REQUEST:
Lay out the items below as a numbered list, from the start of the items through the line containing "Looking at the", skipping blank lines. Leave the pictures out of your answer.

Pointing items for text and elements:
----------

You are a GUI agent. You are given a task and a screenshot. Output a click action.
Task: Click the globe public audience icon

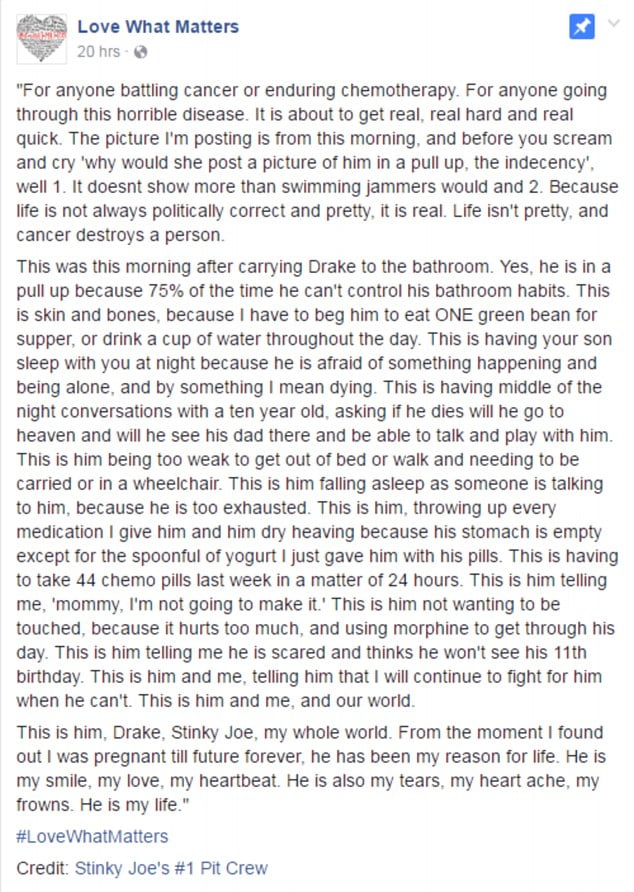click(138, 51)
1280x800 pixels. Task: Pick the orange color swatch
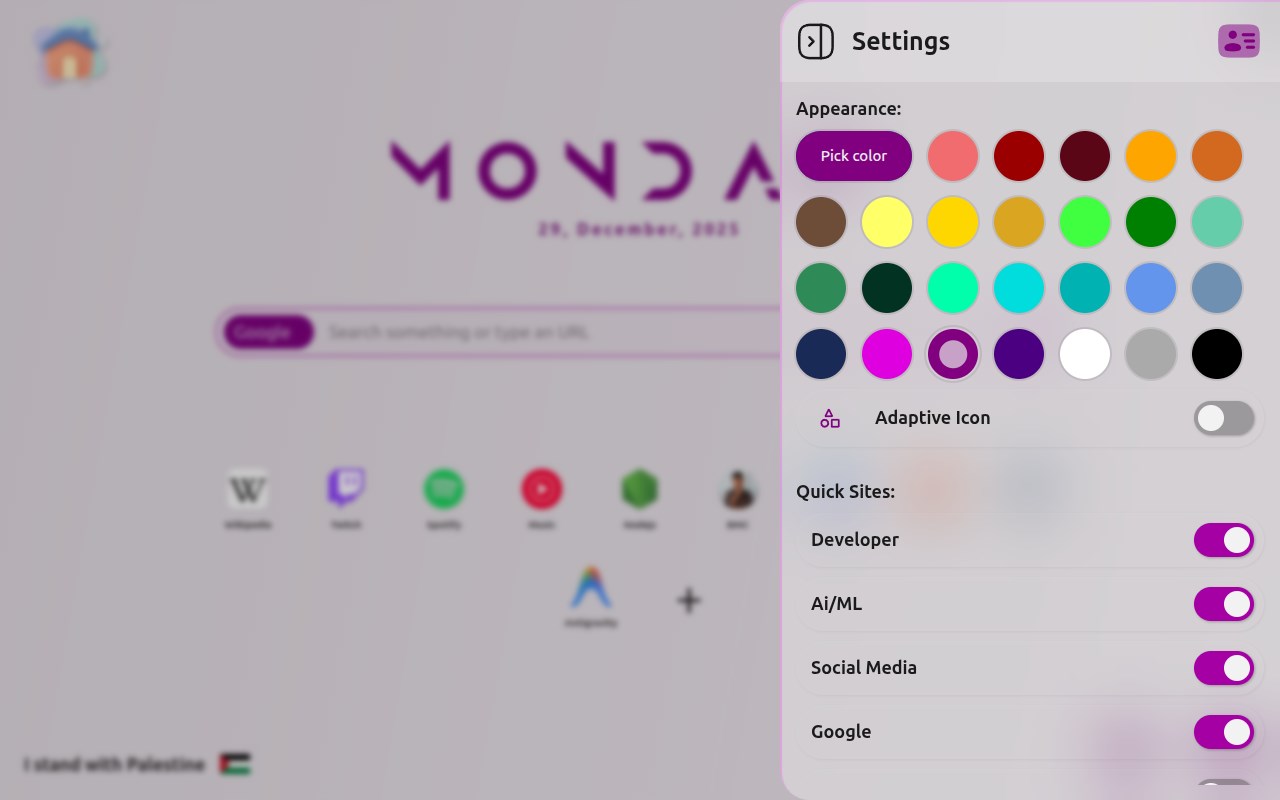coord(1151,156)
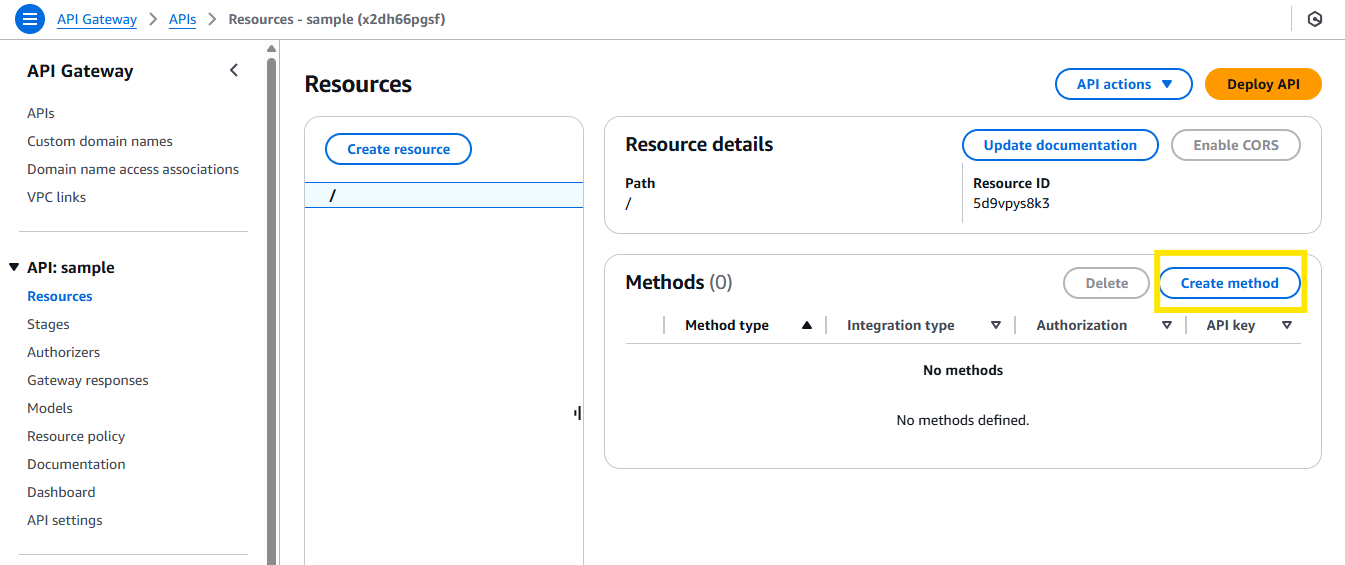Click Create method button
Screen dimensions: 1345x565
(x=1229, y=283)
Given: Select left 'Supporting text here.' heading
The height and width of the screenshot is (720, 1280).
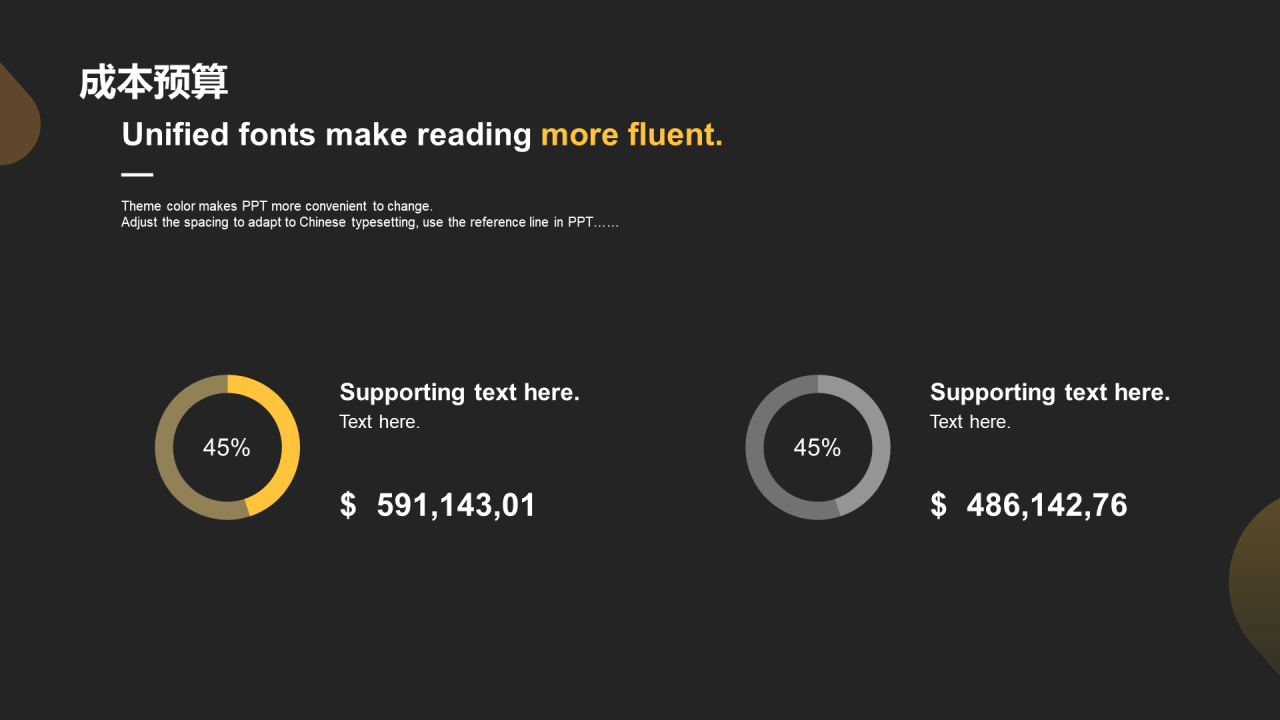Looking at the screenshot, I should [x=459, y=392].
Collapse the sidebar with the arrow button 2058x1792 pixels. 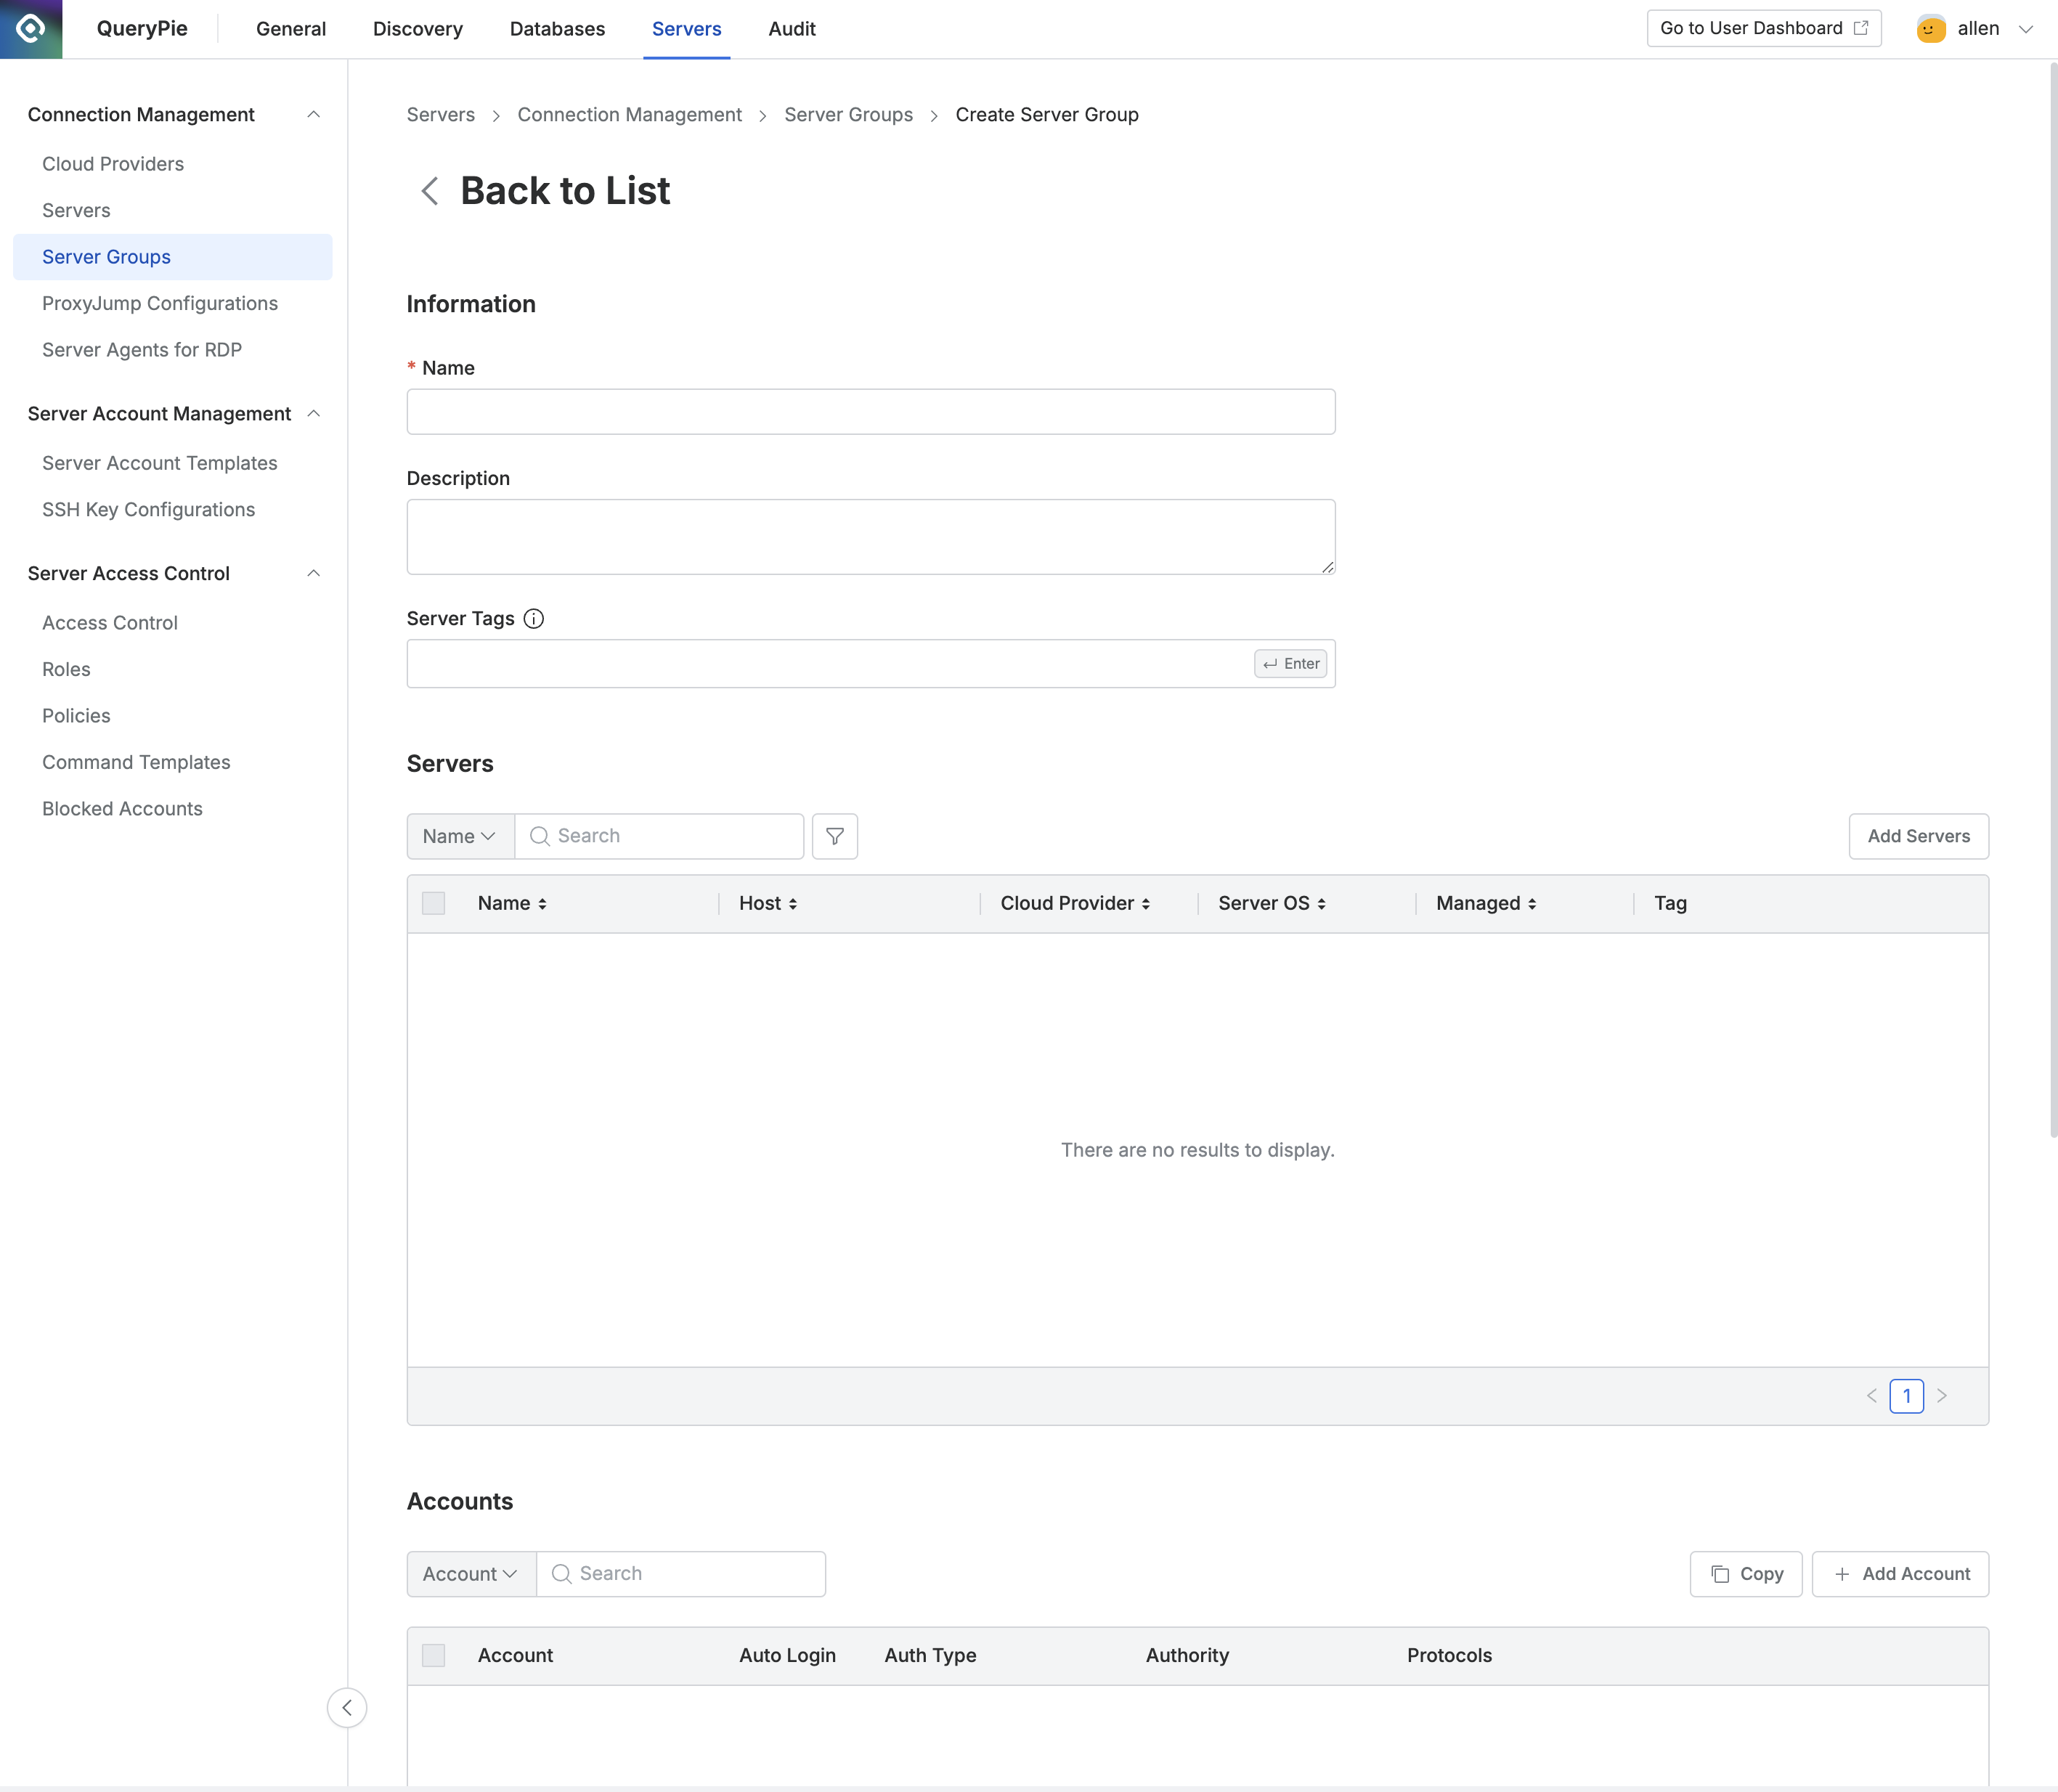click(x=347, y=1707)
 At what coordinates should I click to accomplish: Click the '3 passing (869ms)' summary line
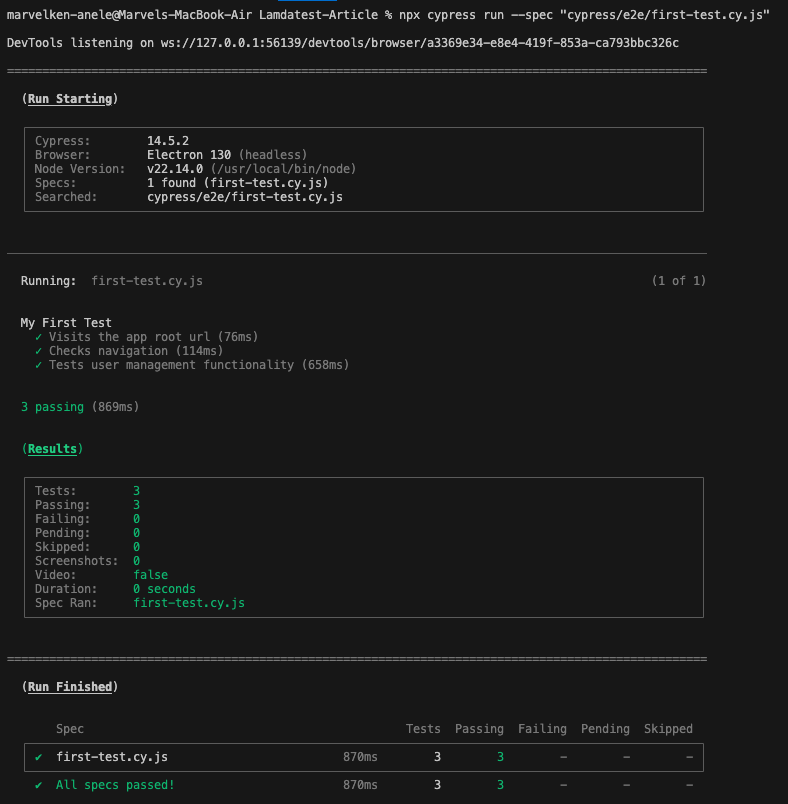80,407
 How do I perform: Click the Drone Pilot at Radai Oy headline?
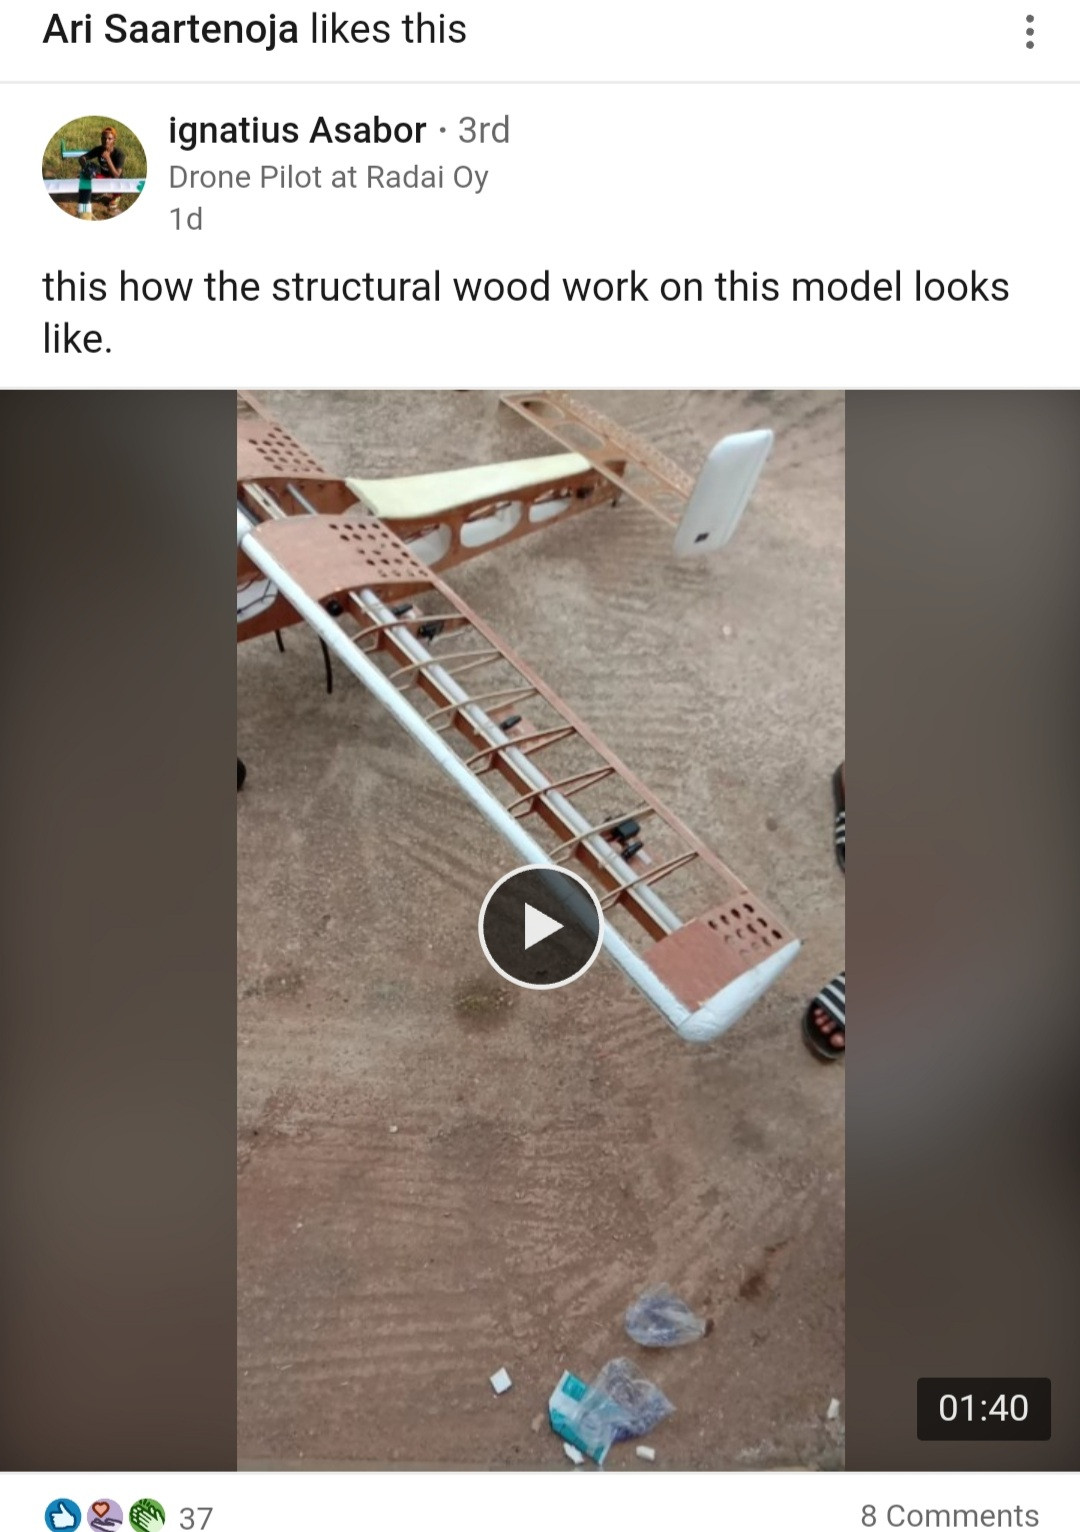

----------

EXERCISE SOLUTION:
1. You are a GUI agent. You are given a task and a screenshot. Output a click action.
2. Task: Click the globe public audience icon
3. click(138, 51)
4. 1280x800 pixels. Task: Pick the orange color swatch
5. coord(1151,156)
6. Click Create method button
7. Screen dimensions: 1345x565
8. (x=1229, y=283)
9. Given: Select left 'Supporting text here.' heading
10. The height and width of the screenshot is (720, 1280).
11. Looking at the screenshot, I should [x=459, y=392].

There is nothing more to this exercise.